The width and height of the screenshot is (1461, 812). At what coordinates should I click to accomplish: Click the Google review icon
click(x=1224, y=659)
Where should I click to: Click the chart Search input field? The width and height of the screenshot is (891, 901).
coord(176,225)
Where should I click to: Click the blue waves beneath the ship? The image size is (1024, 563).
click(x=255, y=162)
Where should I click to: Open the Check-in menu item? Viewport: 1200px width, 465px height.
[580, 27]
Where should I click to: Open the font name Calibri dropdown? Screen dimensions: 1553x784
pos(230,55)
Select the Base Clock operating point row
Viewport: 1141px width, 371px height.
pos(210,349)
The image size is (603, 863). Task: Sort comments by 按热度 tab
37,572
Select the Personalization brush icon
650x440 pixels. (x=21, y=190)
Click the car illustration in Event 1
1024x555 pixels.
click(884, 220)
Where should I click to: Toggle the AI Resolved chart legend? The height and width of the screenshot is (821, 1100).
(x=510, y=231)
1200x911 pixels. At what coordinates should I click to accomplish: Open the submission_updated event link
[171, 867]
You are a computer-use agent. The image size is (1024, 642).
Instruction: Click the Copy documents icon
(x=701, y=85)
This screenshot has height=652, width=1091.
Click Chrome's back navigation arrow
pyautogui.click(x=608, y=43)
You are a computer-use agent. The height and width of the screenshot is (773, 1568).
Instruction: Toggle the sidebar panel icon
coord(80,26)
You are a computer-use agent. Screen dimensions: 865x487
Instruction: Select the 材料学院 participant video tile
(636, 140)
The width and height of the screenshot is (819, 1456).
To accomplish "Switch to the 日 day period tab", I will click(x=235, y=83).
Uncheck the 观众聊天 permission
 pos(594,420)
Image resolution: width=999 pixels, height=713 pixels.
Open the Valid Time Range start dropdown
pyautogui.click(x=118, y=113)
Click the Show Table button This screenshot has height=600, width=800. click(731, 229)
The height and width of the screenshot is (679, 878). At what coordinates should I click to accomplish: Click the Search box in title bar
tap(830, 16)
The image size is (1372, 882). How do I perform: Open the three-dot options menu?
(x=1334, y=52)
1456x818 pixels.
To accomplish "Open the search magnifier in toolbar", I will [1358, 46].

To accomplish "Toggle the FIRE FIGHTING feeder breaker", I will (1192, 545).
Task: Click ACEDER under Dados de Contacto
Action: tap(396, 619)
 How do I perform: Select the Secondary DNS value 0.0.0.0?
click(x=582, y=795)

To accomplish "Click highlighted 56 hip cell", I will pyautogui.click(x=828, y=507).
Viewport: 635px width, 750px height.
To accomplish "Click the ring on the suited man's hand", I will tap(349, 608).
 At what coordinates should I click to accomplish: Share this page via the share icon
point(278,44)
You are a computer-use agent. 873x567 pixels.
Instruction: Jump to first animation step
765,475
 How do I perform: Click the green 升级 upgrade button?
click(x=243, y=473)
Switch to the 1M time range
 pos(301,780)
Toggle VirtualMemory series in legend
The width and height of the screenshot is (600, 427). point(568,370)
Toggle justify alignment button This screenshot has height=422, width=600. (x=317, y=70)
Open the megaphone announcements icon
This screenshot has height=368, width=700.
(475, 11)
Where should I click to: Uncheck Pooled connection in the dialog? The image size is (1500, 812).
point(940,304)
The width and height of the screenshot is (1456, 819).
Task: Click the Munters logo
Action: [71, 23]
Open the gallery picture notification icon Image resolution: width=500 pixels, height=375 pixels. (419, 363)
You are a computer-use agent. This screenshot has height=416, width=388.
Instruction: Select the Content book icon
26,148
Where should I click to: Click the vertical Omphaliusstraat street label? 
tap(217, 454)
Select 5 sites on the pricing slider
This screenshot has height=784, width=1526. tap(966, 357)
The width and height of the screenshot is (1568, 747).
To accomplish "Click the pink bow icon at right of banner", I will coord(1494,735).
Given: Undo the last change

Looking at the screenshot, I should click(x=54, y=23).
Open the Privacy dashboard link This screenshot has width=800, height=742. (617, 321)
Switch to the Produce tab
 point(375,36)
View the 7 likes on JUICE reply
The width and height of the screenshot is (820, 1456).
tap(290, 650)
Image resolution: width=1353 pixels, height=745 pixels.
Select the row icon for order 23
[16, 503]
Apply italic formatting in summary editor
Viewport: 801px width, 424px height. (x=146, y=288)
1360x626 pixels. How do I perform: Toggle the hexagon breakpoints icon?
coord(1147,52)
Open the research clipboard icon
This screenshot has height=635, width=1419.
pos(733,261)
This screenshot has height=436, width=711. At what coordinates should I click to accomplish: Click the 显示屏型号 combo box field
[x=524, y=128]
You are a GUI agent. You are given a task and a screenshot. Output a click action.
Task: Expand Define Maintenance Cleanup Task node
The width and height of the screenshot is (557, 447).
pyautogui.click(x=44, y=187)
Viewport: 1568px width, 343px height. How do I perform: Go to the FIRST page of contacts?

************

EXERCISE OBJECTIVE
Write out again exactly the lines that run from the one holding "Where should I click to: Uncheck" through the last line of the data; omit all other lines.

EXERCISE RESPONSE
Where should I click to: Uncheck Pooled connection in the dialog? The image size is (1500, 812).
point(940,304)
The width and height of the screenshot is (1456, 819).
Task: Click the Munters logo
Action: [71, 23]
Open the gallery picture notification icon Image resolution: width=500 pixels, height=375 pixels. (419, 363)
You are a computer-use agent. This screenshot has height=416, width=388.
Instruction: Select the Content book icon
26,148
Where should I click to: Click the vertical Omphaliusstraat street label? 
tap(217, 454)
Select 5 sites on the pricing slider
This screenshot has height=784, width=1526. tap(966, 357)
The width and height of the screenshot is (1568, 747).
To accomplish "Click the pink bow icon at right of banner", I will coord(1494,735).
Given: Undo the last change

Looking at the screenshot, I should click(x=54, y=23).
Open the Privacy dashboard link This screenshot has width=800, height=742. (617, 321)
Switch to the Produce tab
 point(375,36)
View the 7 likes on JUICE reply
The width and height of the screenshot is (820, 1456).
tap(290, 650)
Image resolution: width=1353 pixels, height=745 pixels.
Select the row icon for order 23
[16, 503]
Apply italic formatting in summary editor
Viewport: 801px width, 424px height. (x=146, y=288)
1360x626 pixels. How do I perform: Toggle the hexagon breakpoints icon?
coord(1147,52)
Open the research clipboard icon
This screenshot has height=635, width=1419.
pos(733,261)
This screenshot has height=436, width=711. At what coordinates should I click to accomplish: Click the 显示屏型号 combo box field
[x=524, y=128]
You are a GUI agent. You are given a task and a screenshot. Output a click action.
Task: Expand Define Maintenance Cleanup Task node
The width and height of the screenshot is (557, 447).
pyautogui.click(x=44, y=187)
Viewport: 1568px width, 343px height. How do I perform: Go to the FIRST page of contacts?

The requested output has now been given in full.